Suas entrevistas com jovens de 15 a 20 anos foram extremamente perturbadoras.

Todas sentiram que estavam sendo forçadas pelos namorados a fazer coisas que não queriam, como raspar os pelos pubianos. Eles sentiram que estavam sendo forçados a praticar atos sexuais que não queriam praticar – mas seguiram em frente “só para agradá-lo”.

Eu não vi nenhuma coisa ‘moderna’, mas lembro de espiar um vídeo ocasionalmente quando era muito mais jovem e ficar bastante excitado com ele de vez em quando. As cenas são roteirizadas e atuadas. Uma típica dona de casa entediada esperava que um encanador brilhante consertasse sua máquina de lavar. Houve muito flerte mútuo que sempre terminava com os dois homens bastante bonitos deitados nus no sofá, o que acontecia naturalmente.

Não é mais o caso, como aprendi num dia terrivelmente desagradável pesquisando o tipo de pornografia que os jovens podem acessar facilmente online. Um colega e eu nos escondemos no trabalho e usamos um computador do escritório para encontrar o que precisávamos ver. Não pedimos provas em nossos próprios laptops ou iPads.

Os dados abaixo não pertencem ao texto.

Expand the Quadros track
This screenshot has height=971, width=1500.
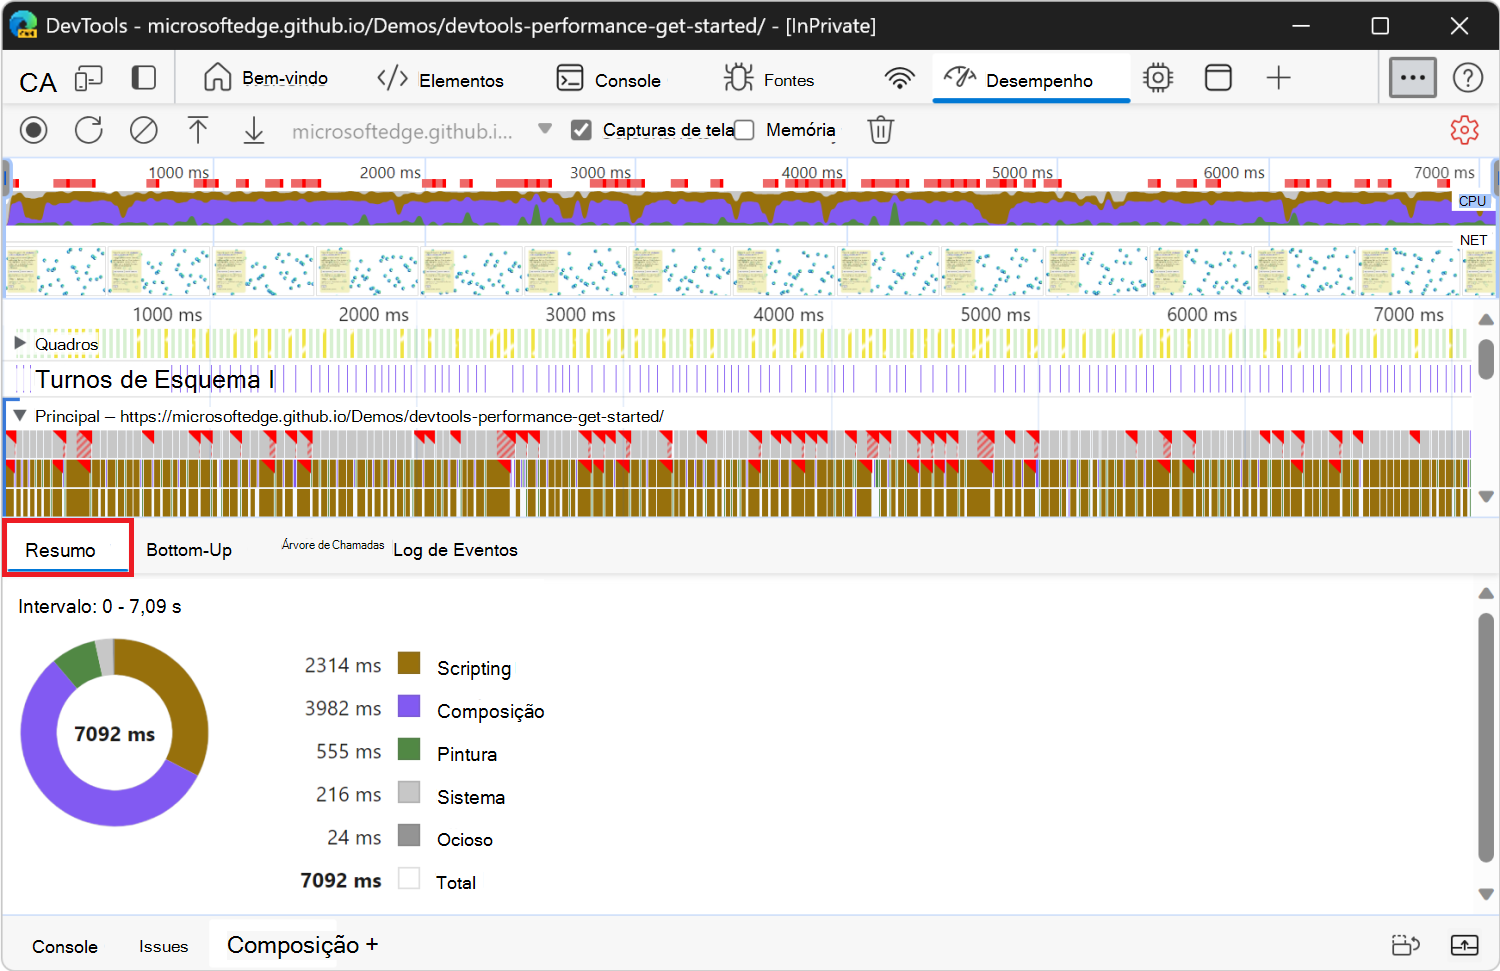point(20,344)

Fizemos a maior parte de nossa pesquisa em um site chamado pornhub. Lançado em 2007, permite aos usuários enviar e compartilhar seus próprios vídeos pornográficos. Naquela altura, há dez anos, tinha mais de 15 milhões de visitantes mensais e mais de um terço dos seus utilizadores regulares eram mulheres. (Agora é o site pornô mais visitado com 3,8 bilhão visitantes por mês.)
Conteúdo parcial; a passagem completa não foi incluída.